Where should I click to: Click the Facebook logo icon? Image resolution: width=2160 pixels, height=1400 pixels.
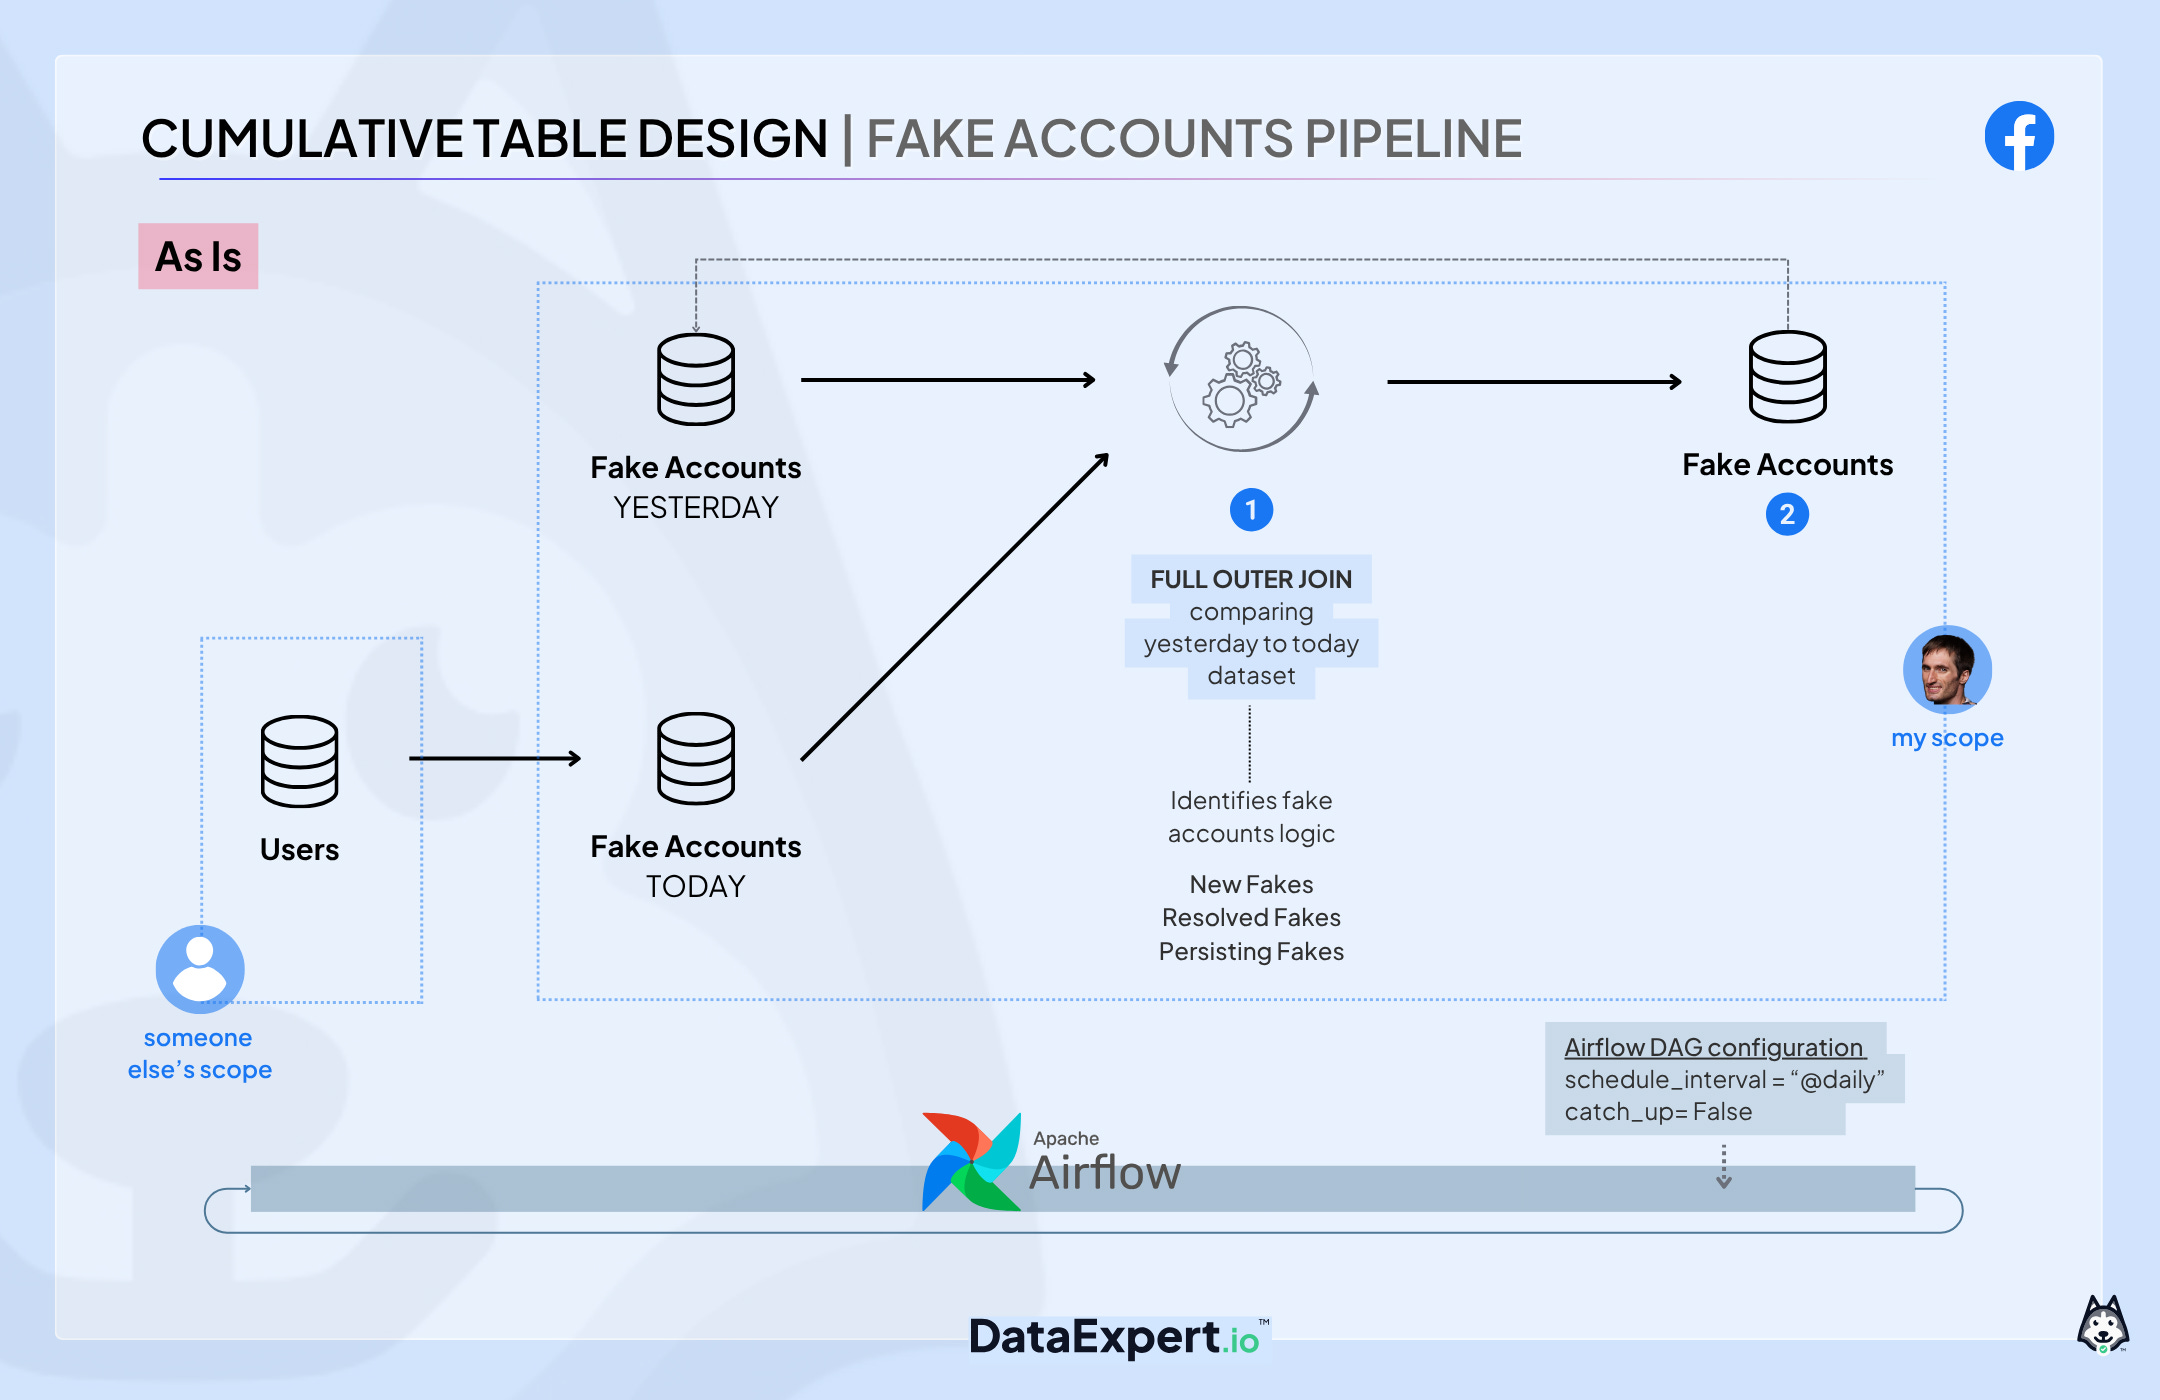(x=2018, y=136)
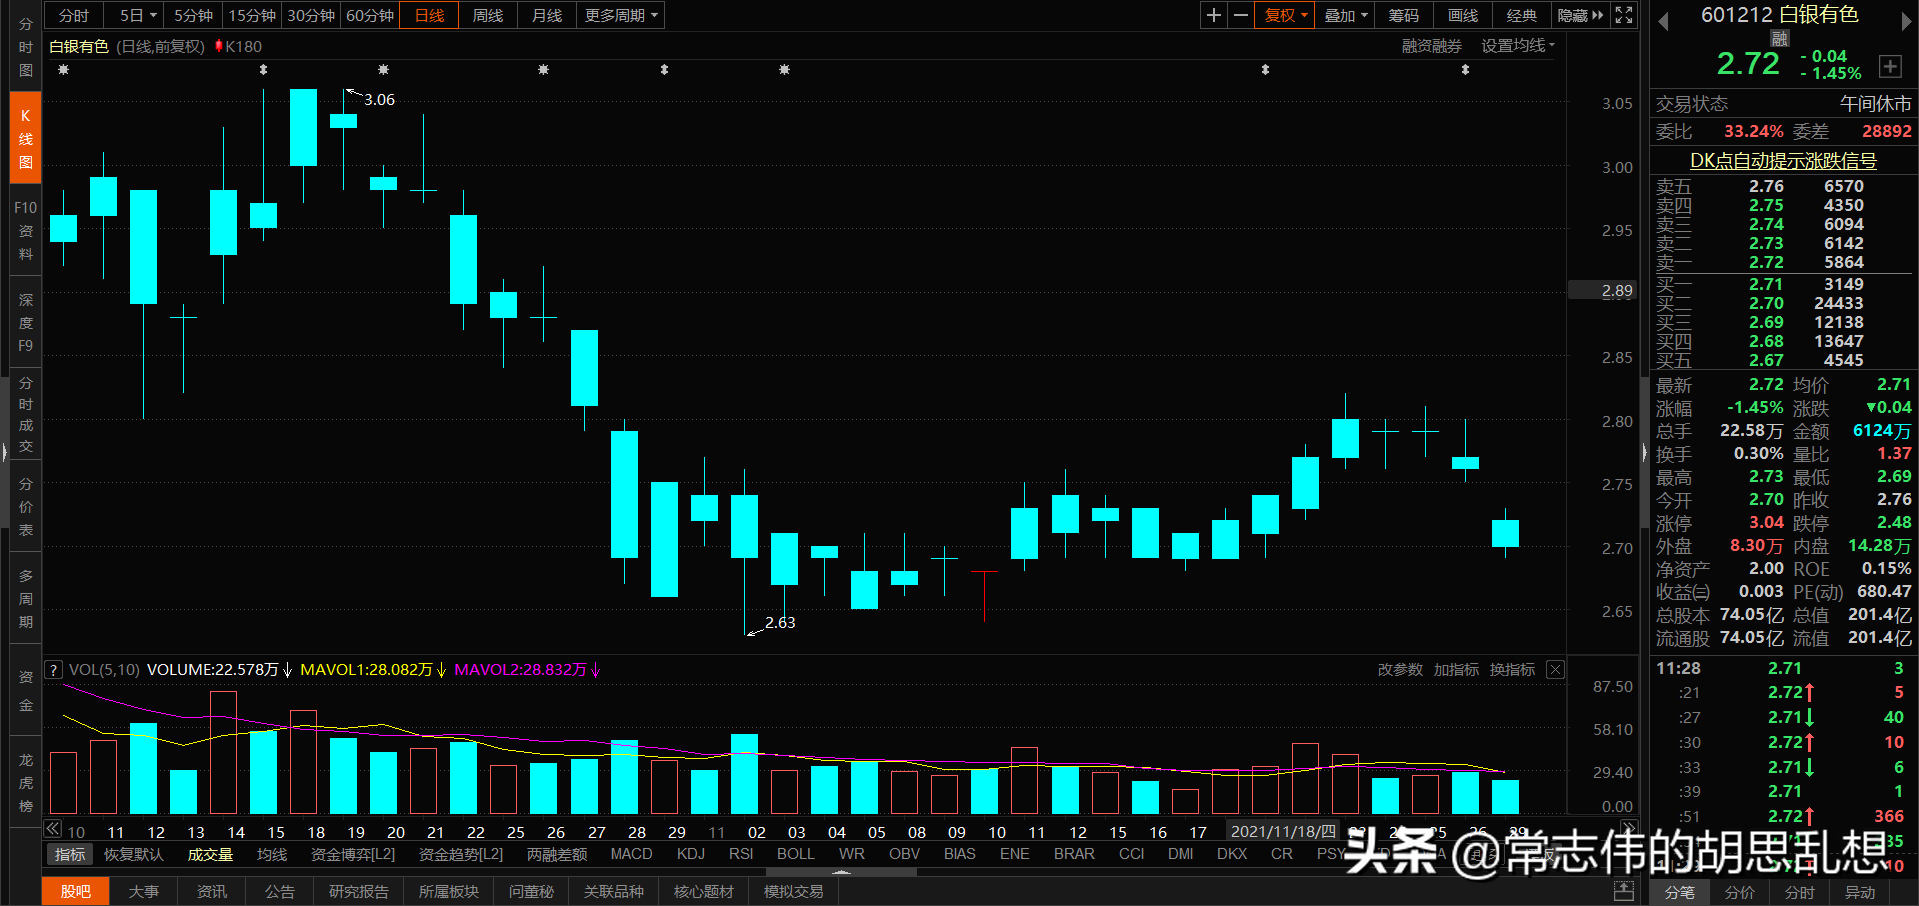This screenshot has height=906, width=1919.
Task: Zoom in on chart with plus icon
Action: (x=1213, y=15)
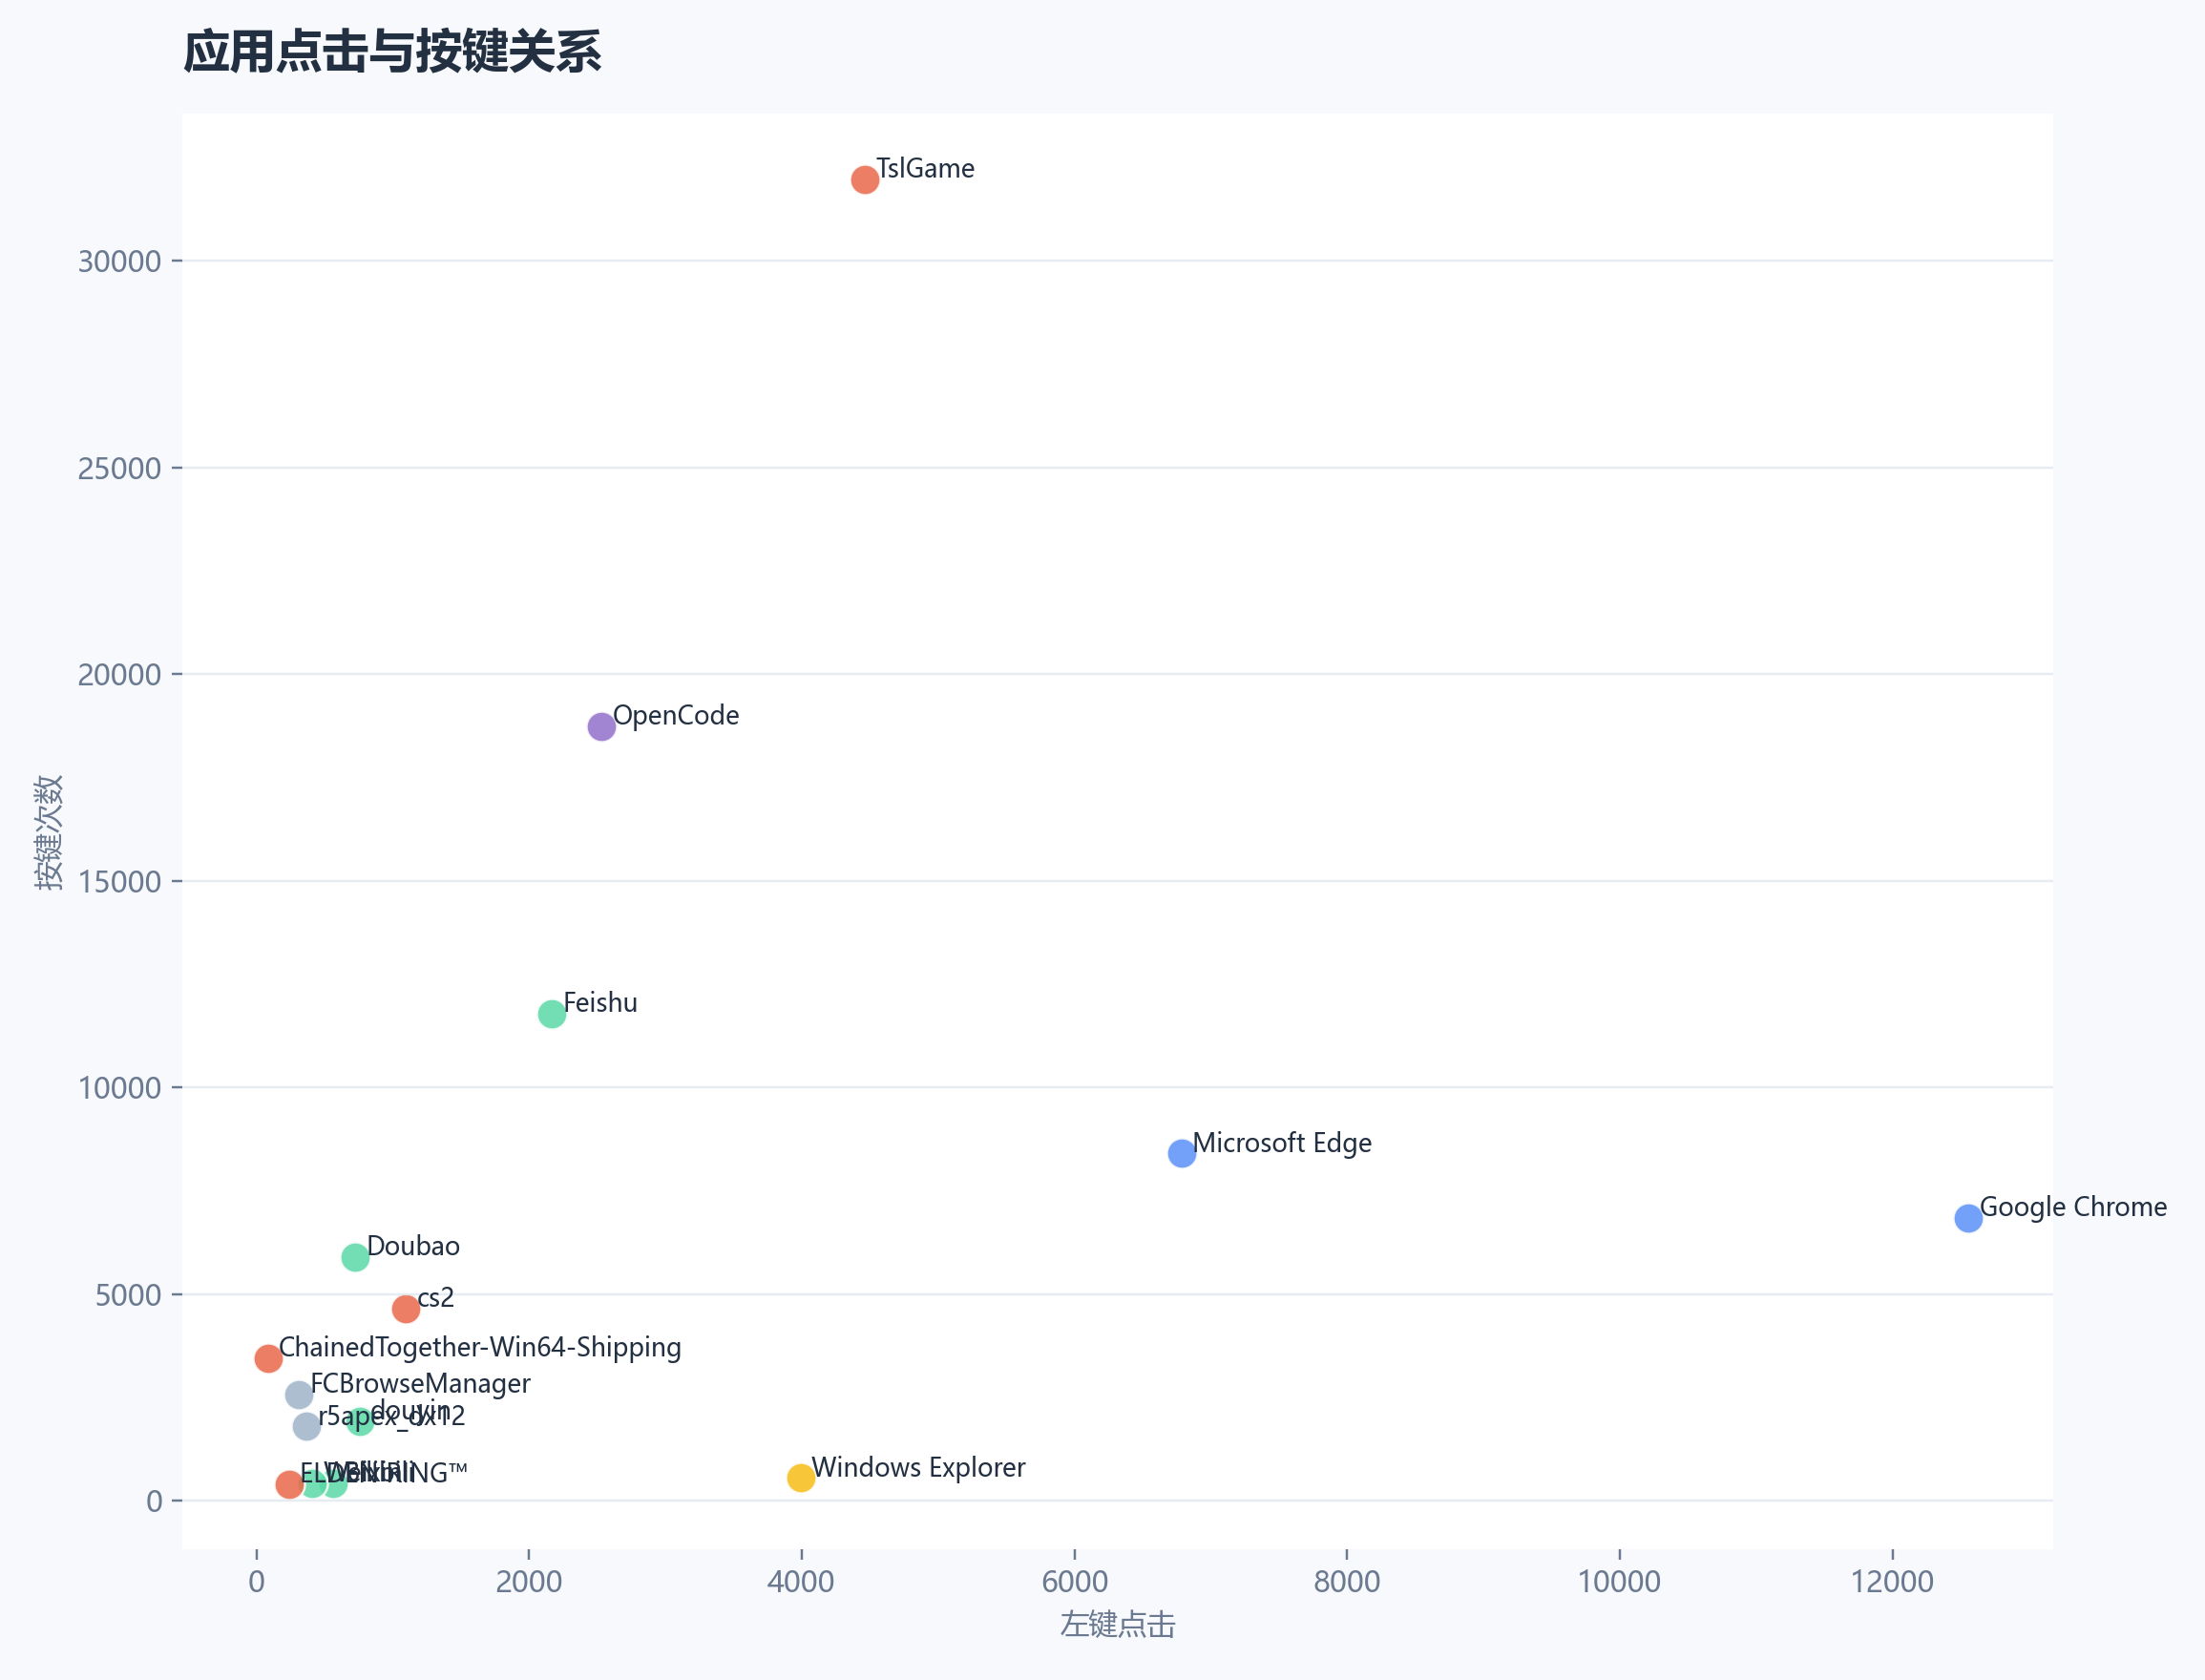Click the Google Chrome blue dot
The width and height of the screenshot is (2205, 1680).
click(1968, 1218)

==*==

> **EXERCISE DESCRIPTION**: Output all the records, word for word, with no pictures in the copy.

> **SOLUTION TO THIS PROBLEM**:
Where should I click to: Click the Facebook logo icon? Image resolution: width=2160 pixels, height=1400 pixels.
(x=2018, y=136)
This screenshot has height=906, width=1919.
Task: Zoom in on chart with plus icon
Action: (x=1213, y=15)
Click the Google Chrome blue dot
The width and height of the screenshot is (2205, 1680).
click(1968, 1218)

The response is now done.